For my money word I'm feeling the heat of new competition jockying for positions 2 thru 10. The site I've long considered my main competitor has disappeared. That same site is the only one in our niche that was unaffected by the Florida debacle. Today, poof! Actually it comes and goes, but hasn't been above 30 for 2 days now. That site is spread across at least 3 different interlinked domains.
There's a sort of a pattern emerging in the top 10 sites. One, two & three respectively represent the U.S., New Zealand and U.K. The remaining sites appear to be thematic, based on religion and language. In other words, the top 10 offers something for everyone. Is anyone else seeing this sort of result?
I'm watching constant fluctuations in the number of results returned. They're bouncing between 1 1/2 million to 6 million. The daily average has been constant at about 2 1/2 million. Apparently a lot of pages are sitting in the supplemental index and are getting reviewed for inclusion in the main index.
Mostly what I see is that if I want to retain my hold on number one I need to keep doing what I've been doing for two years. Update page titles, descriptions, keywords, add more content, and do more validation. If I slack off, that fellow in the U.K. is gonna knock me off the pedastal.
With regards to PR I can say the one competitor that disappeared has always had 1 point more than anyone else in this niche. My own pages haven't changed. I did rename several pages about 2 weeks ago and I kind of hope that when this is all done the PR will come back to those pages. Google has already indexed the new page names.
I haven't checked backlinks in a few days, but last week I noticed that I had very few, probably a tenth of normal.
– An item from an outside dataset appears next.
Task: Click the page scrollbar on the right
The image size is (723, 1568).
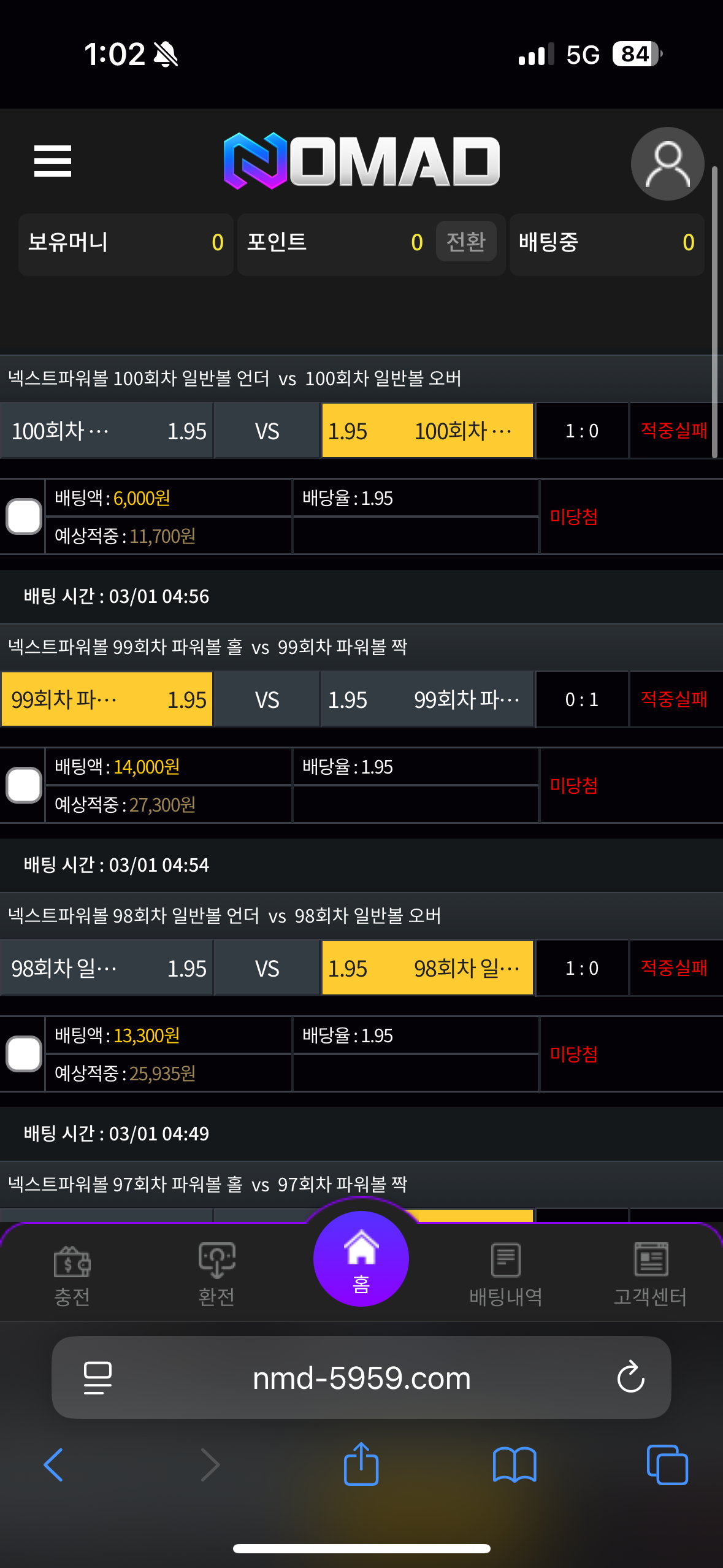Action: point(714,312)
Also, there were no related pages to any other page. I have a feeling that by mid-week those should all be back to normal too.
So, I guess the DCs are definitely still dancing. Don't give up hope if you've been crushed.
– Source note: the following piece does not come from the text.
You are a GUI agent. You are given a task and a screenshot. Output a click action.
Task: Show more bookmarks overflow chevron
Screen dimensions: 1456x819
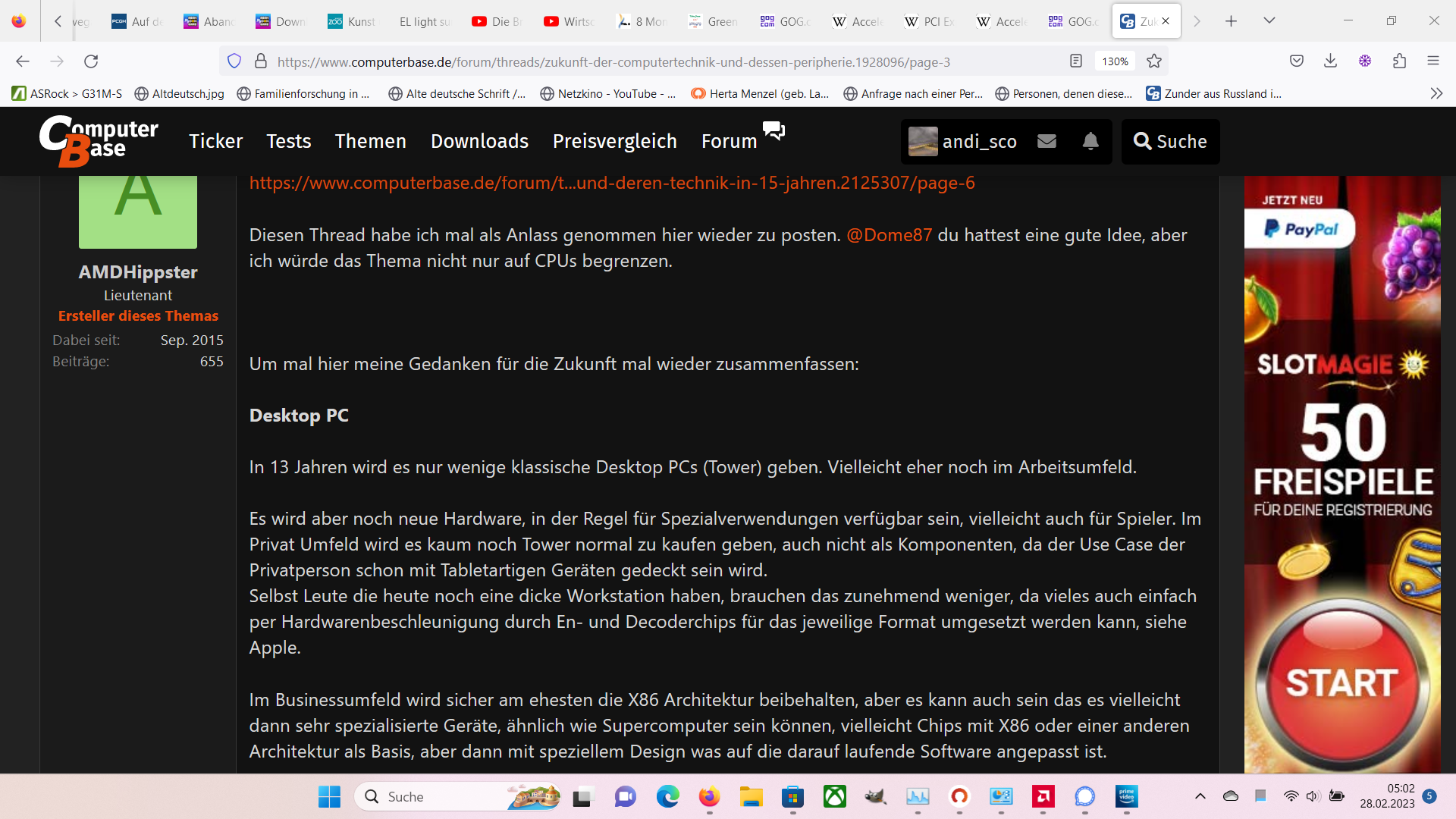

And, conversely, don't go out and buy that porsche just yet.. ;)
I've pulled AdSense off the site and I'll pull the Amazon links at the end of this quarter. I can't imagine either of those is a problem but it's all I can think of to try.
Yep me too. This update has probably been going on for a week at least. The major changes were only starting to get noticed on the 20th.
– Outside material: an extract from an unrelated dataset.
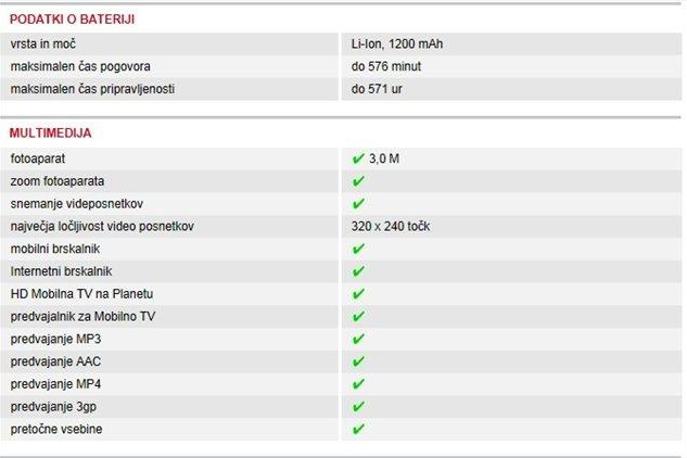Select the PODATKI O BATERIJI section heading
The height and width of the screenshot is (458, 687).
click(72, 19)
So plenty more still to be added to the mix? And with PR rolling back and forwards then who knows where it will settle.
[64.233.183.104...]
[64.233.183.99...]
However serps of those two are much different from the rest of the DCs I looked at (as far as my keyphrases are concerned).
#1 A site that is optimized for "free widget plans" but offers nothing but a widget plan software.
#2 A site that used to rank 5 notches lower, perhaps because it was in "frames"
#3 A very poor, very short list of links with horrible descriptions.
#4 A magazine about "widget plans."
#5 A spammy list of links to "free widget plans" stuffed with keywords, popunders and affiliate links.
#6 A custom widget store. No widget plans, free or otherwise.
#6 A custom widget store. Sells a few widget plans.
#8 A page with half a dozen free widget plans.
#9 A painfully short list of "free widget plan" links that hasn't been updated in ages.
#10 A store that mercifully only offers a few "free widget plan" that are simply godawful.
My site that offers 450, outstanding original widget plans with W-A-A-A-A-Y more inbound links than any of the above clowns... #145.
My guess is if your page looks like it's not about the keyword combination, and just happens to mention that combination out of the blue, you'll do extremely well.
I can't imagine google dropping a book review site because of amazon links. That would be ridiculous. I highly doubt they'll penalize you for adsense either.
I agree either seems rather implausible, but it's hard to think what else to try. The problem may be that I was using Amazon search results as AdSense alternate ads - is anyone else using Amazon links inside iframes?
But my rankings were fine in December/January with the same ads and link structure that produced poor rankings in November, bad rankings from February onwards, and now truly appalling ones, so maybe it's all completely out of my control.